One of my friends, Jessica Rycheal, helped me wrap my head around this. She’s a photographer and did this exhibit called “Everyday Blackness” at the Northwest African American Museum. I think I said something during our panel about how I just take pictures of stuff and want to document stuff, and I’m paraphrasing here, but she said, Don’t underestimate the power of documentation, because when you document something, you can’t say that it didn’t exist. I was like yeah, shit, that clicks for me, because I feel like a lot of what’s happening at the essence is trying to erase or build on top of what’s been here and the people who have been here, and the people participating in resistance and resilience against erasure. I’ve had friends from the CD who have said to me, I’m tired of feeling like my childhood didn’t exist. They’re coming back to the neighborhood and feeling like a stranger. An unwelcome stranger.
For me, I have that tension between a lot of what I show is pictures of businesses, spaces, and buildings, and it is about that, but to me it’s inextricably linked to the people who went there, who lived there, who gathered, and who built community there.
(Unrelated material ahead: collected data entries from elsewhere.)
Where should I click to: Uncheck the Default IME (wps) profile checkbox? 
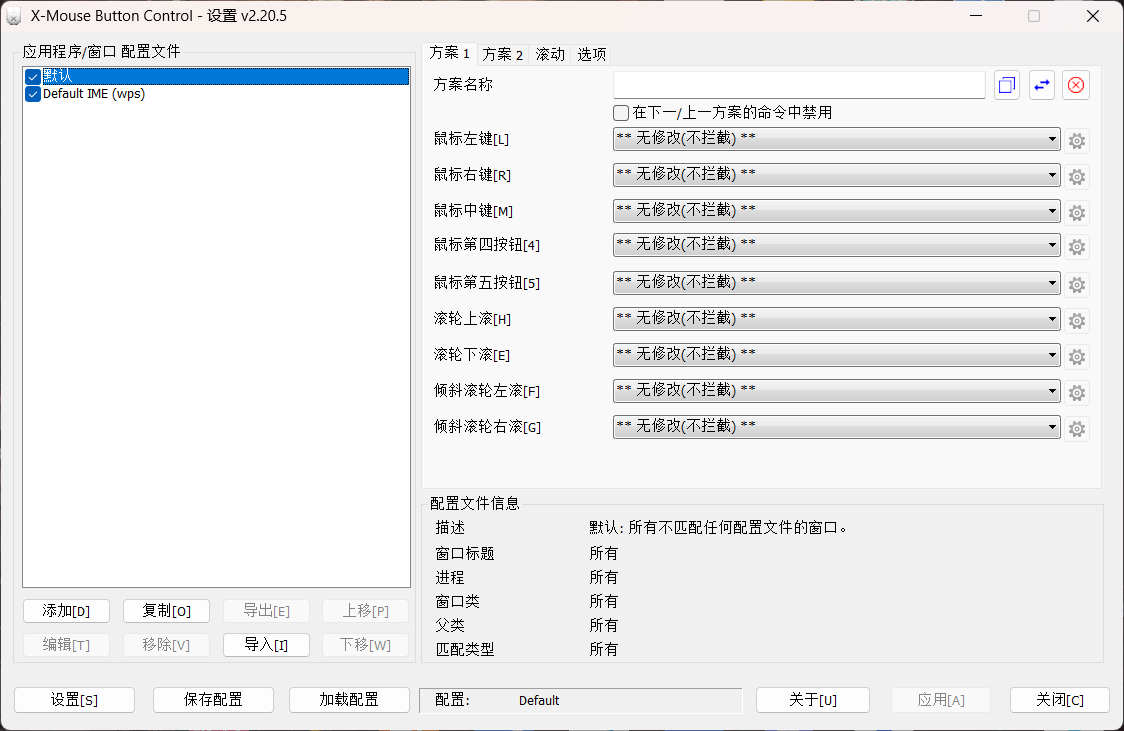click(x=33, y=94)
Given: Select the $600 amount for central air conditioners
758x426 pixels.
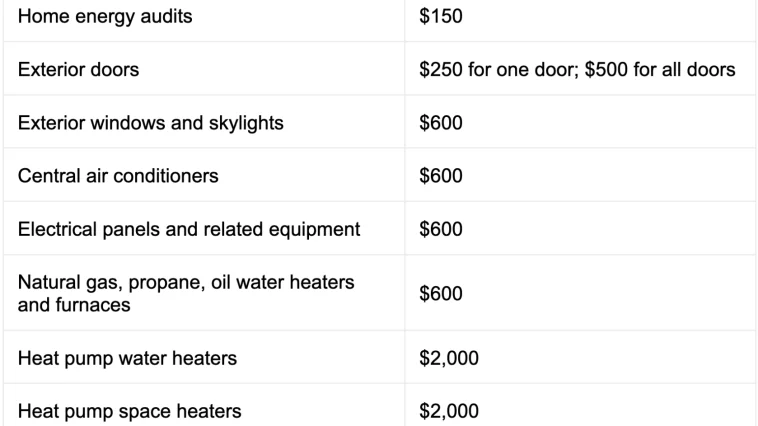Looking at the screenshot, I should click(441, 176).
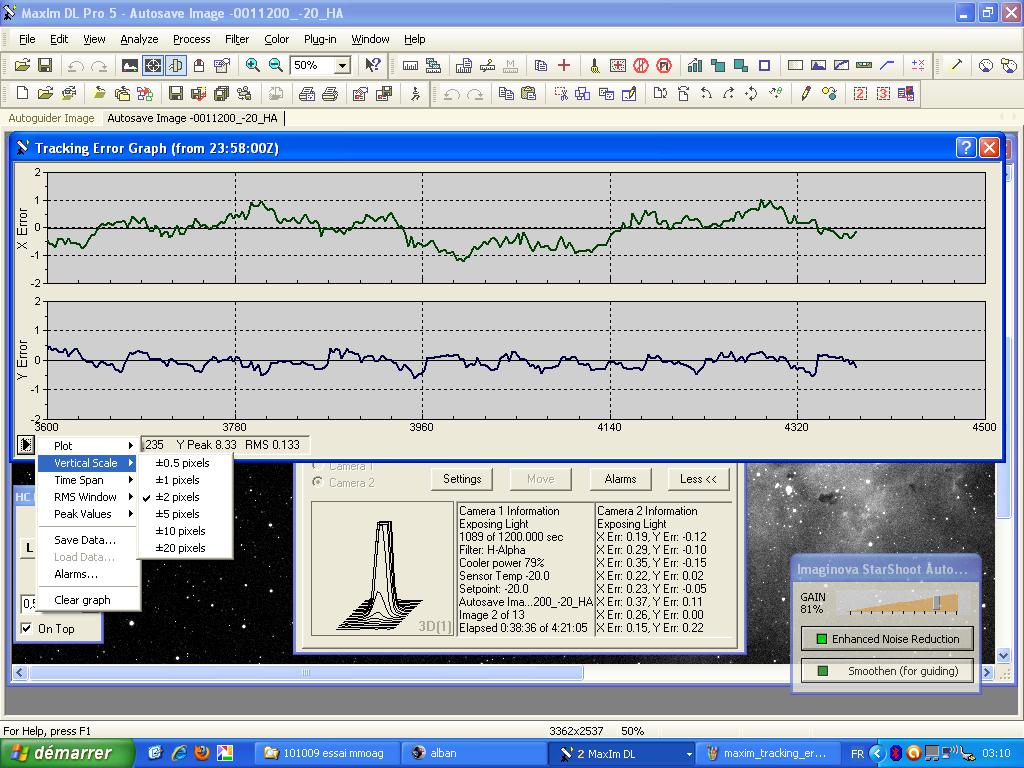Open the 50% zoom level dropdown

[x=342, y=65]
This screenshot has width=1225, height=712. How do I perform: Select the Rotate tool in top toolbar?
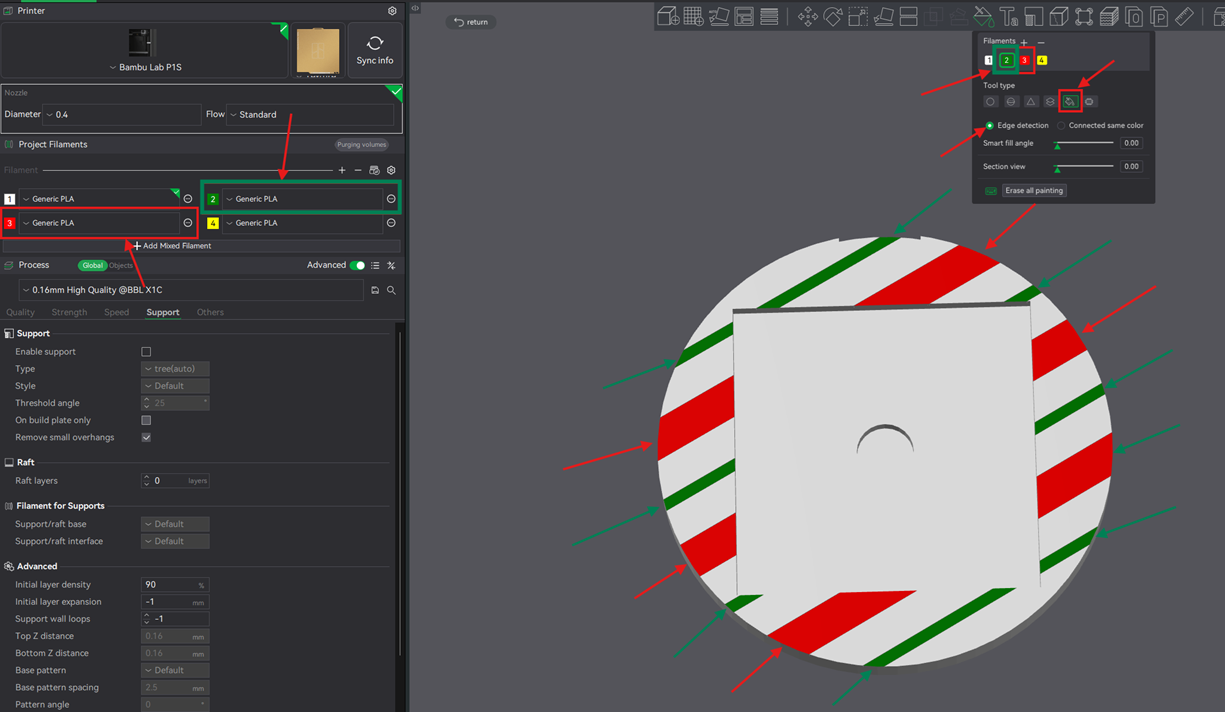coord(832,16)
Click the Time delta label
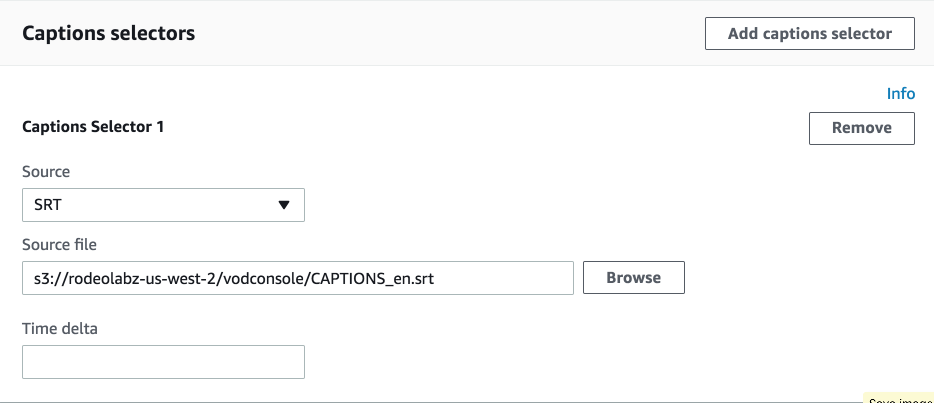 point(60,329)
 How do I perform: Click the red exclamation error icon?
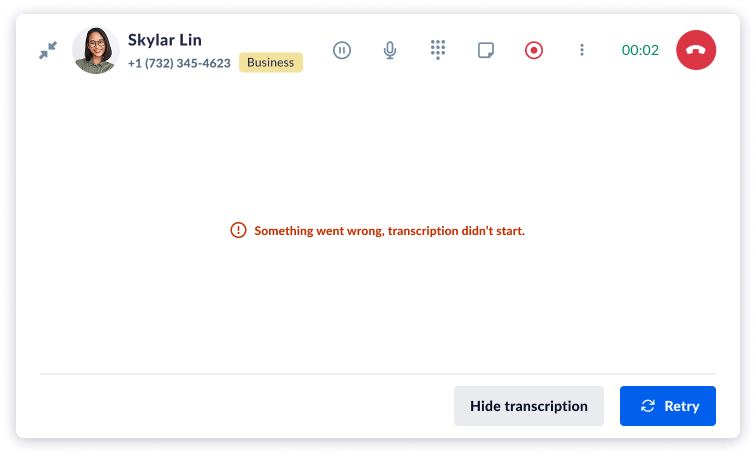click(x=238, y=230)
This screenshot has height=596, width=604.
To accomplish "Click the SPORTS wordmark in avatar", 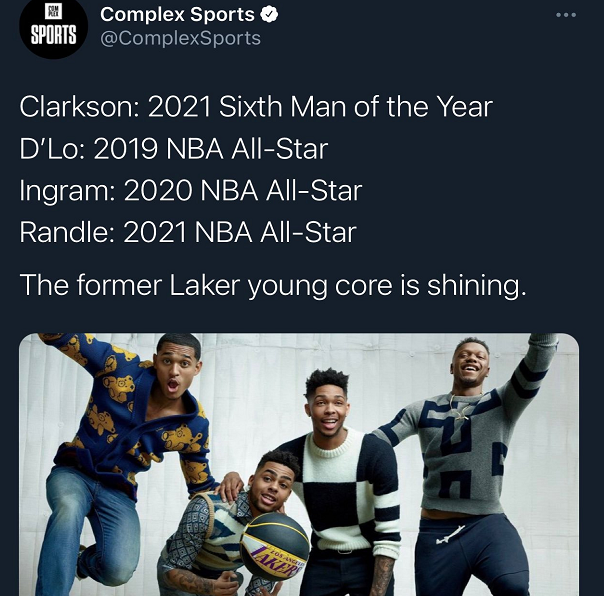I will tap(54, 35).
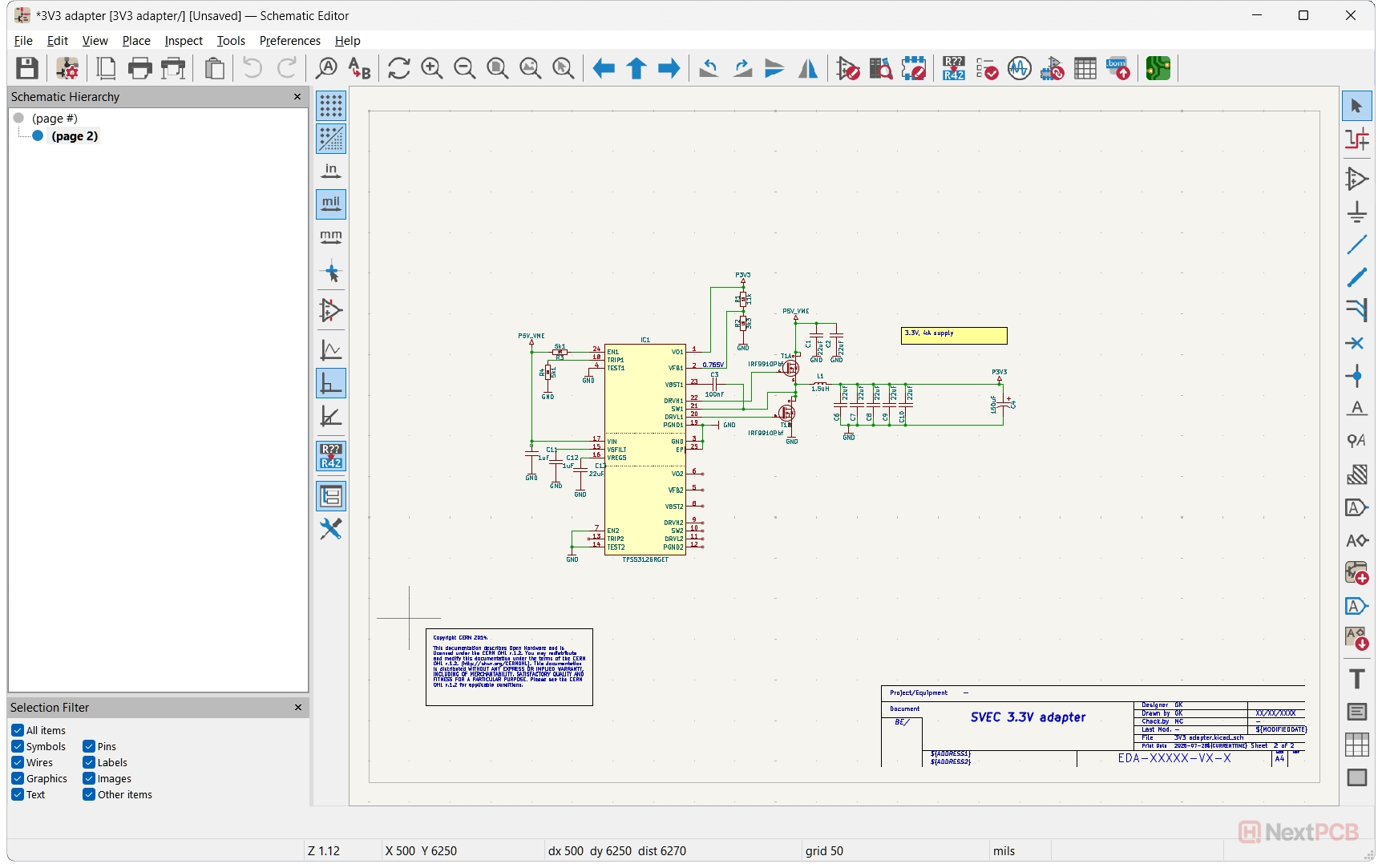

Those things go hand in hand. If you tear down a music venue or a bar or a center or small business, it’s not that it can just go somewhere else. First of all, it usually can’t. It’s not just this utilitarian thing. It’s not just a building. Who now no longer has a place to go? After HaNa [sushi restaurant] closes, what’s going to happen to Henry, the elder who sits there every day and has a meal and drinks tea? Where’s he going to go?
Cynthia Brothers is the founder of Vanishing Seattle, a project that documents the displaced and disappearing institutions, small businesses, and cultures of Seattle — and celebrates the spaces and communities that give this city its soul. She is co-executive producer of Vanishing Seattle films, a 6-part series released in 2020. Cynthia is also a founding member of the anti-displacement organizing group, the Chinatown International District (CID) Coalition, aka Humbows Not Hotels. For her day job she works for a national immigrant justice fund. Born and raised in Seattle, Cynthia admits to local clichés like once playing in bands and making espresso for a living — and is a proud alumna of the high school where Bruce Lee first demonstrated his famous “one-inch punch.”